_Passage for review:_

+--

Alberta is currently reviewing its minor injury regulations in a process that began a few years ago, and “there is extreme pressure from insurers to modify the cap and make it more restrictive by definition, as opposed to financially,” Cuming says. “It appears the goal of the insurers would be to exclude the psychiatric injuries, TMJ [temporomandibular joint] injuries and chronic pain arising from soft-tissue whiplash-type injuries.” He anticipates the province’s regulations will be amended in the not-distant future.
Raymond Wagner’s law firm, Wagners, handles personal injury cases in Nova Scotia as well as Prince Edward Island and New Brunswick. The Maritime provinces have seen two sets of caps for minor injury claims, the first in 2003. A “more liberal regime” was introduced in Nova Scotia in 2010, in New Brunswick in 2013 and in P.E.I. in 2014, Wagner says, with the minor injury claim cap set at $7,500 (now higher with inflation).
Few of these minor injury cases make it to court, Wagner adds, and they are usually settled through settlement conferences, mediations and straight negotiations with insurance adjusters.

+--

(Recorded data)
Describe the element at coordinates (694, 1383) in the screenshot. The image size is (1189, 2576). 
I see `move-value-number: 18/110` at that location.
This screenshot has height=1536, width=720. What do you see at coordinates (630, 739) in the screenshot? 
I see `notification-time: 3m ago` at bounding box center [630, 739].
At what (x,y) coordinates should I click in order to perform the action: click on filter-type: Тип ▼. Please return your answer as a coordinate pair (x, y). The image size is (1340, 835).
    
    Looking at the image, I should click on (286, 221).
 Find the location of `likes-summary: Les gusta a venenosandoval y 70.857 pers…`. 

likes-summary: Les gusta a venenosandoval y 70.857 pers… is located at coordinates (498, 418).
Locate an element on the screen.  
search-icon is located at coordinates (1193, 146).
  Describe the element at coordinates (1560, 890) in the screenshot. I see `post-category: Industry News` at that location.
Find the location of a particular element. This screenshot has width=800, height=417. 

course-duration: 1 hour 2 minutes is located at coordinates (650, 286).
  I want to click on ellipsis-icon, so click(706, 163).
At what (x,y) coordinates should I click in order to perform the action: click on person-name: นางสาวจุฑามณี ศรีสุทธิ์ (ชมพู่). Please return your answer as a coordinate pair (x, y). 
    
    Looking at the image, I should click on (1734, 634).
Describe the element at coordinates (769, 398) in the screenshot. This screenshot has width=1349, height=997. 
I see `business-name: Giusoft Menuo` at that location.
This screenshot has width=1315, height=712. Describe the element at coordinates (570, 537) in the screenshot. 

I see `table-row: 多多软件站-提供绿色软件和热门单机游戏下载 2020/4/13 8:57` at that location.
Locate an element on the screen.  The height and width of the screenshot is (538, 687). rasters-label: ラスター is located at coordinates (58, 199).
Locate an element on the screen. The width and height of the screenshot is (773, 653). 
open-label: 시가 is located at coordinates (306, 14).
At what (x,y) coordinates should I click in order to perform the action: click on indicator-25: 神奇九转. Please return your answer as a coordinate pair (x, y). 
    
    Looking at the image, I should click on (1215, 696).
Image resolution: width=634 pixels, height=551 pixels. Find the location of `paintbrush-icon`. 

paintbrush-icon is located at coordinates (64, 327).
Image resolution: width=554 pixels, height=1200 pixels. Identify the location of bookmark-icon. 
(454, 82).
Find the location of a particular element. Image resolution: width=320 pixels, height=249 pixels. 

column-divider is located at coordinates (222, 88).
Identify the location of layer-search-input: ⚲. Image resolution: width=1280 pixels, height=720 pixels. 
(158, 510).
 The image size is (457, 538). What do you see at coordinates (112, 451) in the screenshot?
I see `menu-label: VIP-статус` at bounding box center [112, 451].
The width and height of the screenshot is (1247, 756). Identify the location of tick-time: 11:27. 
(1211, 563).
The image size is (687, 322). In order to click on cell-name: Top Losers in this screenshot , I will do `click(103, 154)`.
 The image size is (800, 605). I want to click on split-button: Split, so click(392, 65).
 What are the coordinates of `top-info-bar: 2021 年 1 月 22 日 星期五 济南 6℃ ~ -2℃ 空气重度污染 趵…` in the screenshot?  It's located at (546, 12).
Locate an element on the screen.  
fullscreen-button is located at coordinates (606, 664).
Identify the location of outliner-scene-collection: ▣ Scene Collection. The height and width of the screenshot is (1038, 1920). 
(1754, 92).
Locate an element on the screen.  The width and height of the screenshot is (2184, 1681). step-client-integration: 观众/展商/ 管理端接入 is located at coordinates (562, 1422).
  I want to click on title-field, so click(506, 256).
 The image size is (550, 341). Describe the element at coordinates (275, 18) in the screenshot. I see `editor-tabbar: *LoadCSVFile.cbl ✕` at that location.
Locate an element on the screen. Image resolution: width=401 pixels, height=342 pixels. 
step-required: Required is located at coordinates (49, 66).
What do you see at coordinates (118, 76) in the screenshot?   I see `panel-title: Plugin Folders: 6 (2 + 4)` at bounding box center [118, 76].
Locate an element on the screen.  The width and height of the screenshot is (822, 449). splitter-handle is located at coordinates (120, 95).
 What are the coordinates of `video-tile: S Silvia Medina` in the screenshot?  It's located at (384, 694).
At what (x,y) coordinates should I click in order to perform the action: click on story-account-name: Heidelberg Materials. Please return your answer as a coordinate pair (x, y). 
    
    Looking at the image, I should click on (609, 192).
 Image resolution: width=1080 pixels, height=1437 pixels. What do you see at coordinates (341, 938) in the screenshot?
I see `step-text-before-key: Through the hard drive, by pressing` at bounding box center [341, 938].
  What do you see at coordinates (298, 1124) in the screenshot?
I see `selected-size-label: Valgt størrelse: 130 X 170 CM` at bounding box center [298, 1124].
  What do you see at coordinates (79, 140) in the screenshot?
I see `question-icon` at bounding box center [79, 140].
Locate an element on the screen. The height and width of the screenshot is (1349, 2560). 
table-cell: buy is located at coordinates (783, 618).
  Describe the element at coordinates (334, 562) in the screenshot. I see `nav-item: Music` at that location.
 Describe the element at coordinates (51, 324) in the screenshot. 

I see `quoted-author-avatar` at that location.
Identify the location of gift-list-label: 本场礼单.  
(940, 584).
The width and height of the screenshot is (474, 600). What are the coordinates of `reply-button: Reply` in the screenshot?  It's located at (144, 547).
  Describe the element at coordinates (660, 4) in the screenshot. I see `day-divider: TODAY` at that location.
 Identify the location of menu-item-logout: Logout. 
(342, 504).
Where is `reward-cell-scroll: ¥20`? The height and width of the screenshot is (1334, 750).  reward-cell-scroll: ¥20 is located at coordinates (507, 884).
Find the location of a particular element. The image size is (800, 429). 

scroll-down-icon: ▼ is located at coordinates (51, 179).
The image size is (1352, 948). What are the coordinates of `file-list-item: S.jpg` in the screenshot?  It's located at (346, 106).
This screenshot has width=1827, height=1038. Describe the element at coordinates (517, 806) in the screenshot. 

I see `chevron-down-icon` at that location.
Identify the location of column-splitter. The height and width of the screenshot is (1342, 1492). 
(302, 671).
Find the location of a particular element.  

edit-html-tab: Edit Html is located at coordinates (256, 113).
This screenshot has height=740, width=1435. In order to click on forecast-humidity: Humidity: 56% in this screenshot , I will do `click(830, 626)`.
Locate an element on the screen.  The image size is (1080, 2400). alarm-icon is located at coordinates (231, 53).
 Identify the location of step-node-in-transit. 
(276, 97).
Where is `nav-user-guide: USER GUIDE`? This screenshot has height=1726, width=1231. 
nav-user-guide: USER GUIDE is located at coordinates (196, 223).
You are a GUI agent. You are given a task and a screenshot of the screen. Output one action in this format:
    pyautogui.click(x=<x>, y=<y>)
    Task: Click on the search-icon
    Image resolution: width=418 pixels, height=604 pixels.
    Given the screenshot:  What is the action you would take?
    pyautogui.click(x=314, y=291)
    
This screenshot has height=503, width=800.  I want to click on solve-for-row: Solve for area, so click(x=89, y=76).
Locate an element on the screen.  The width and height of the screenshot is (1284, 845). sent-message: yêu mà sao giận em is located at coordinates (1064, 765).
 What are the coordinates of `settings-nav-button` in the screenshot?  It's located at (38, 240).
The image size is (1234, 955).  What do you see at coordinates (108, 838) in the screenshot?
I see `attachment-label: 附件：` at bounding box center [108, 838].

+--

_Your instructions:_
From the passage on minor injury claim caps, copy everything from "Raymond Wagner’s law" down to "higher with inflation).". This data was taken from a separate source.

_Output below:_
Raymond Wagner’s law firm, Wagners, handles personal injury cases in Nova Scotia as well as Prince Edward Island and New Brunswick. The Maritime provinces have seen two sets of caps for minor injury claims, the first in 2003. A “more liberal regime” was introduced in Nova Scotia in 2010, in New Brunswick in 2013 and in P.E.I. in 2014, Wagner says, with the minor injury claim cap set at $7,500 (now higher with inflation).